Rewrite the material below, changing every "screenshot" to "screen capture" and leaving everything else untouched. Omit the pictures from your answer.

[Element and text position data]
⟨

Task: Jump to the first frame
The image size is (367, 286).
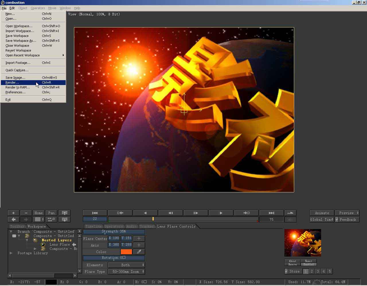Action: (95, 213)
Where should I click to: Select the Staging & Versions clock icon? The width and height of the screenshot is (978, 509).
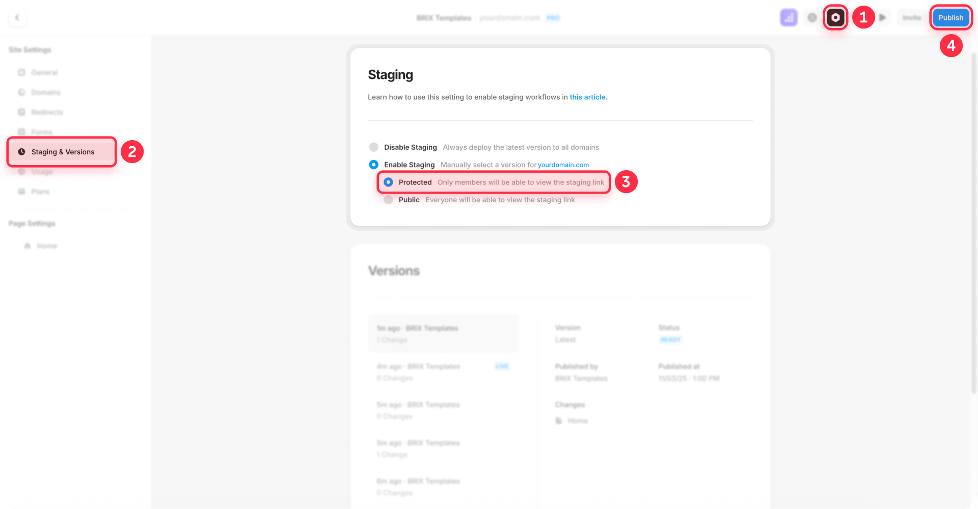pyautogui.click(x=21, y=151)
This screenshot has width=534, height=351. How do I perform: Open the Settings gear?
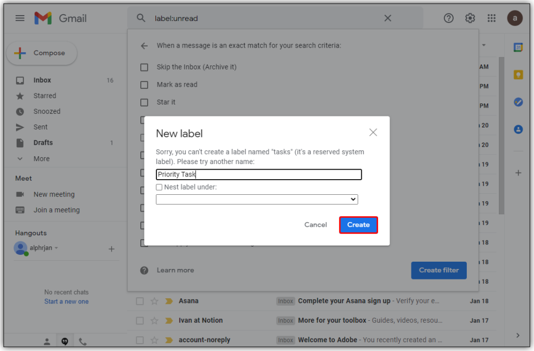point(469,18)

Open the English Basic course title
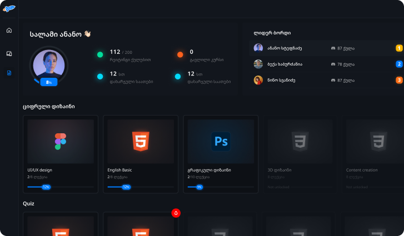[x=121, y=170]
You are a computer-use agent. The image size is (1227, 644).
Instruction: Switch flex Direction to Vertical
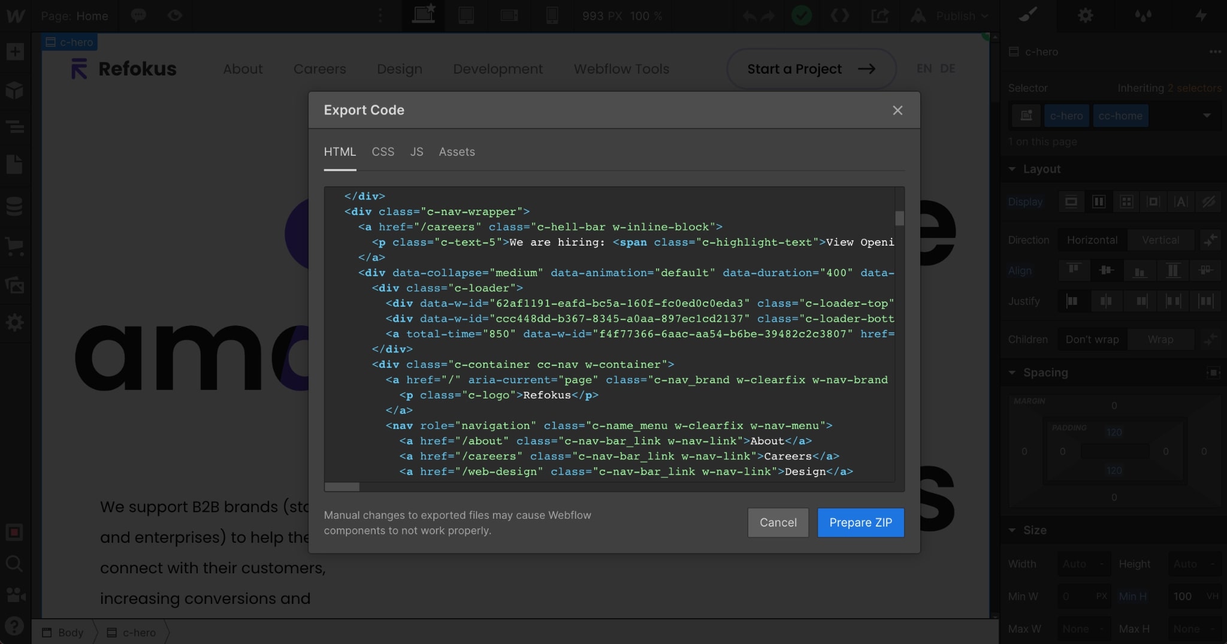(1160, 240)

⟩

- Solution to this task -
Task: Jump to the first frame
The image size is (367, 286).
Action: (95, 213)
Where should I click to: Select the Staging & Versions clock icon? The width and height of the screen capture is (978, 509).
pyautogui.click(x=21, y=151)
This screen capture has width=534, height=351. How do I perform: Open the Settings gear?
point(469,18)

Open the English Basic course title
[x=121, y=170]
You are a computer-use agent. The image size is (1227, 644).
Instruction: Switch flex Direction to Vertical
(1160, 240)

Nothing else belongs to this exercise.